私はメイナードの頬を撫でながら、彼に微笑みました。
「あなたと私は似た者同士ですね。ずっと孤独で寂しかったのですよね」
『ふん、我と汝ら人間の感情を同一にするな』
「ふふ、失礼しました。でも大丈夫ですよ、これからは私や他の家族が一緒です。退屈はさせませんよ」
『そうであることを期待しているぞ』
彼の鋭い目が、柔らかく細められました。少しだけメイナードのことが分かったような気がして嬉しくなりましたが、私は当初の目的をすっかり忘れていたことを思い出しました。
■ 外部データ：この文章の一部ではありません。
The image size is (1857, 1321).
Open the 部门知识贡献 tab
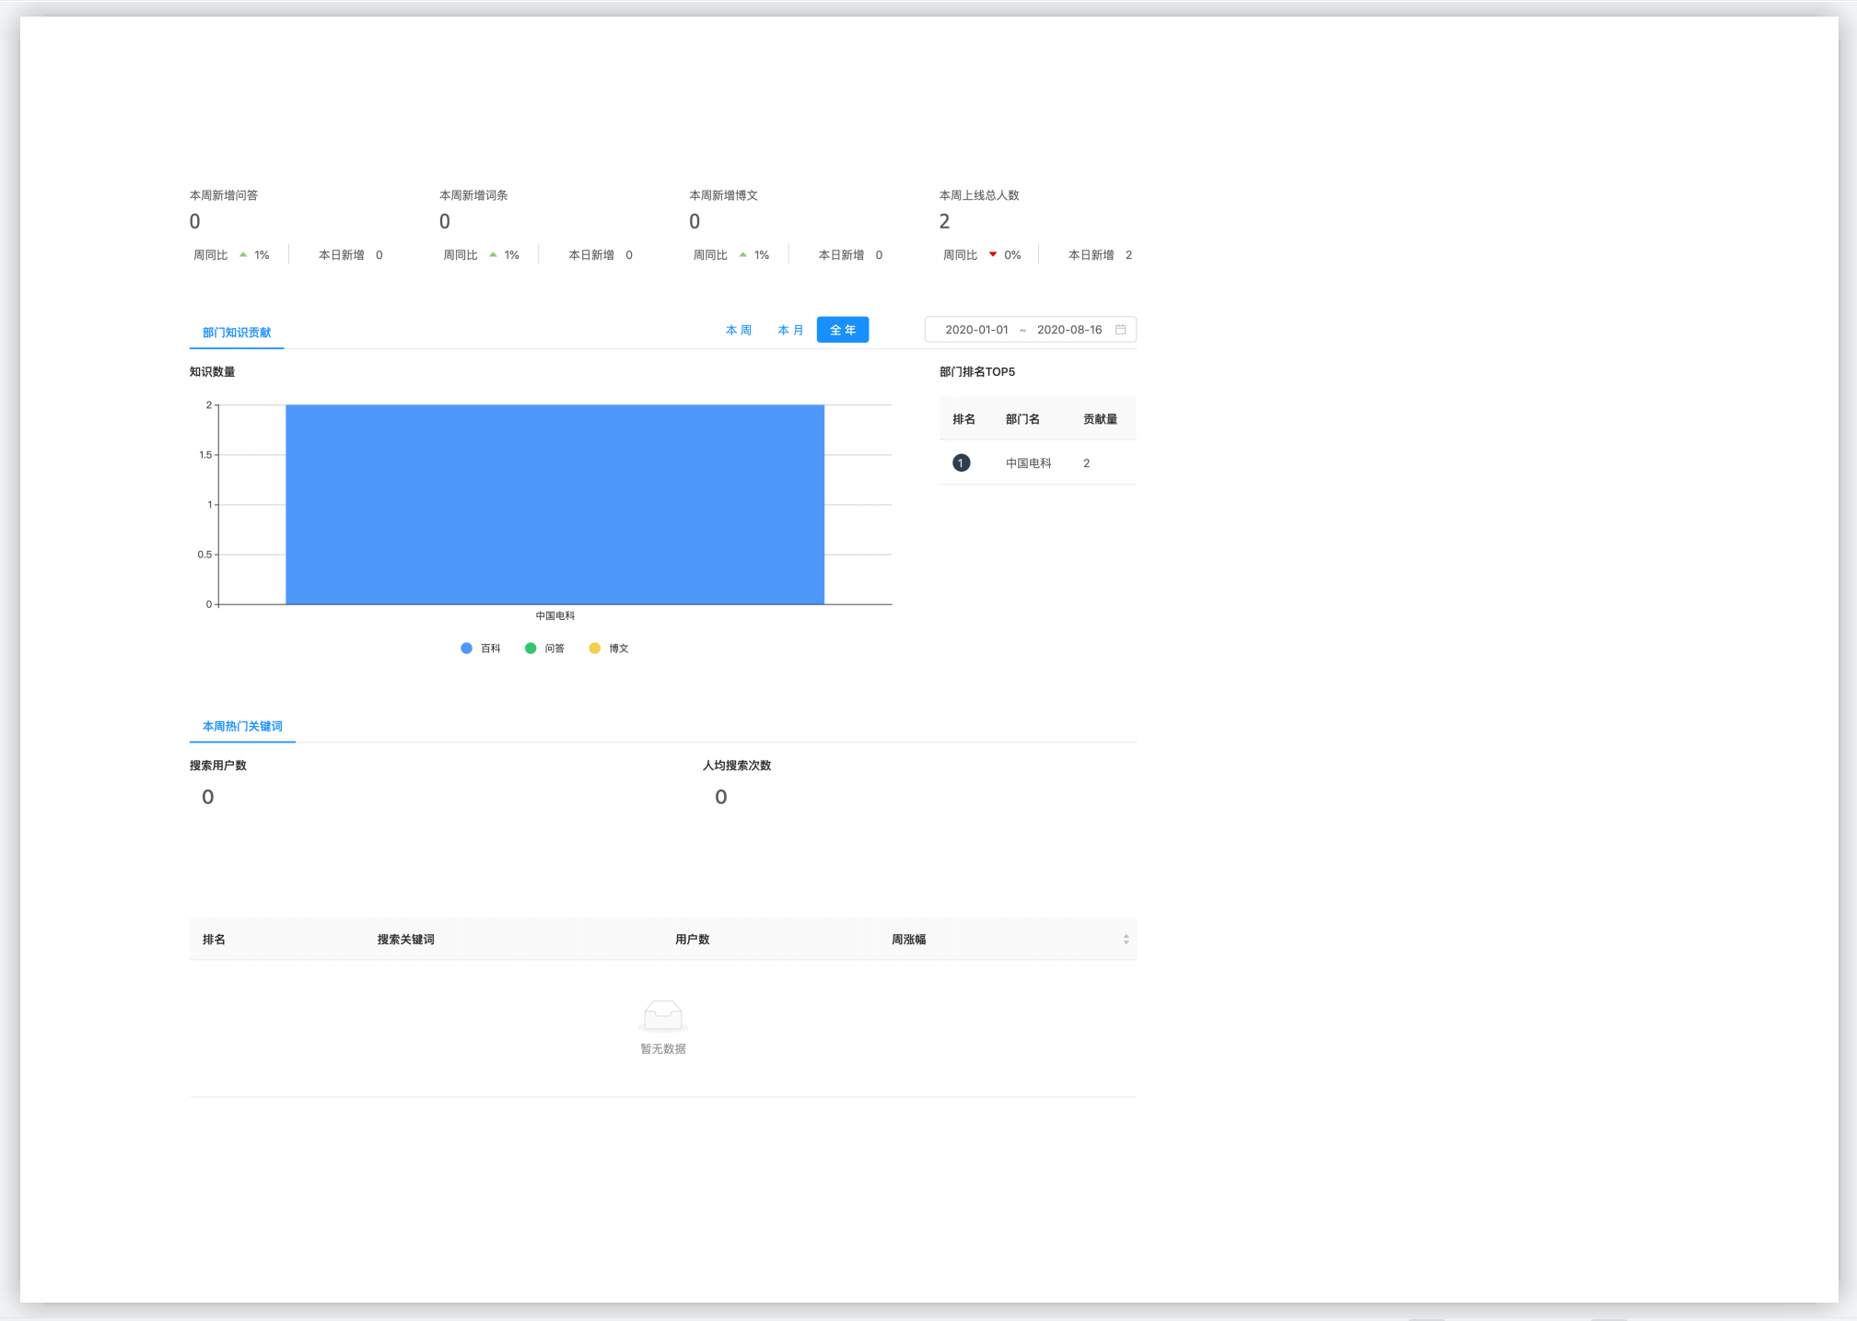[x=237, y=333]
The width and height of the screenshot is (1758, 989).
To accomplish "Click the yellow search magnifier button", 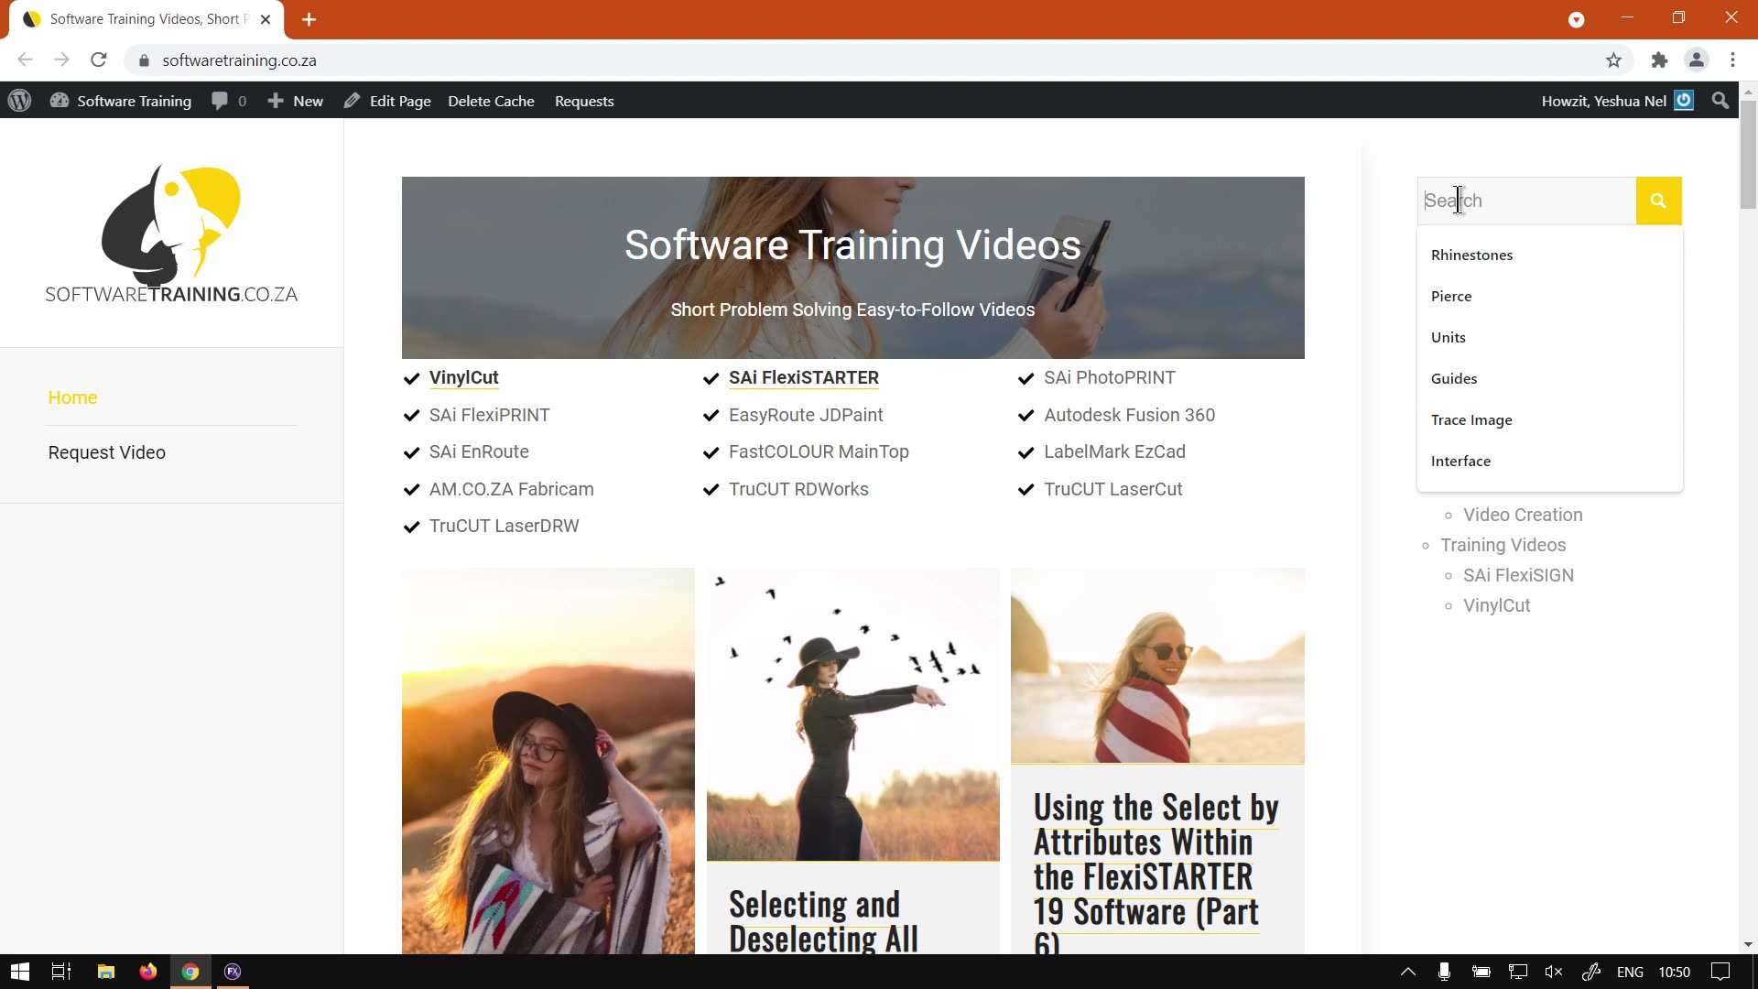I will point(1657,201).
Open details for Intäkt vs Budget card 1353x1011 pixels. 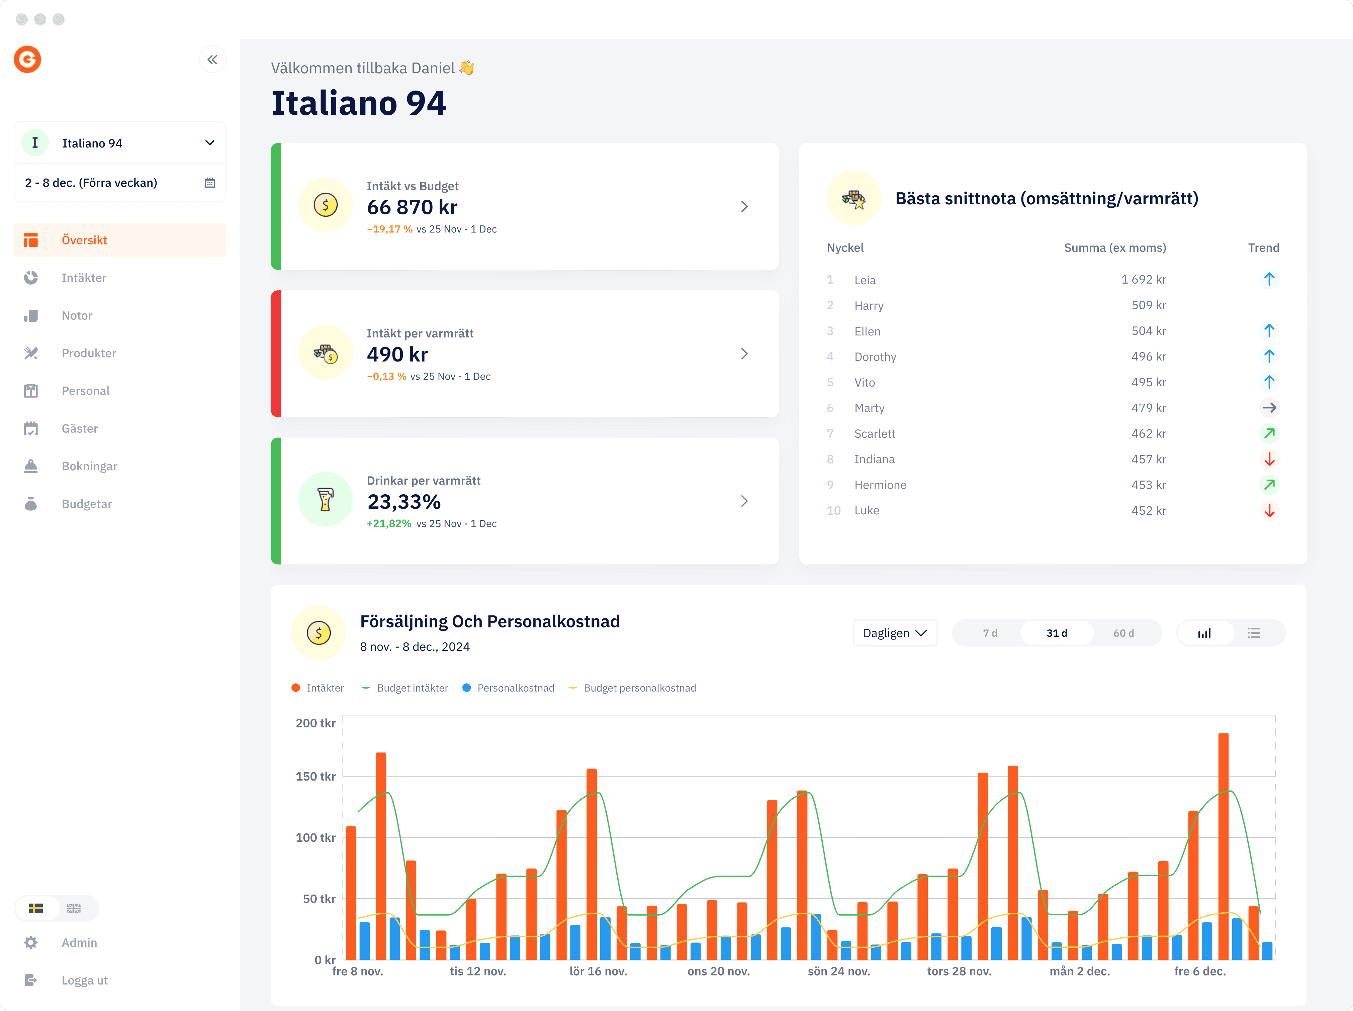pyautogui.click(x=744, y=207)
「いけない、私急いで向かうところがあるのでした! メイナード、早速ですが飛んでくれますか?」
『別に構わんが……何を急いでいるのだ』
「この先に小さな村があるのですが、もうそろそろで配達の方が見えるそうなのです。どのような方なのか見ておきたくて」
『あぁ、理解した。ちょうど南西から何かが向かってきている気配があるな、恐らく主の言う配達の者だろう。さぁ乗るがいい』
メイナードは乗りやすいように、翼を広げて地面からのスロープのようにしてくれました。私は彼の背中に乗り、その乗り心地に驚かされました。
「鳥の背中って、ふさふさしているのですね……」
『主よ、我をそこらの鳥と同一に見てくれるな。これでも我は天空の覇者、カースド・イーグルだぞ?』
「ふふ、すみません。ではメイナード、お願いします」
私がお願いすると、メイナードは翼をはためかせ大きく飛翔しました。結構な急上昇でしたが、私を気遣ってか負担がかからないようふわりと高度を上げてくれたので、全然怖くありません。
そのまま村の方を指示して移動を始めます。彼の背中越しに見る景色は箒に乗っていた時と変わらないものですが、安心して空を楽しむことが出来ました。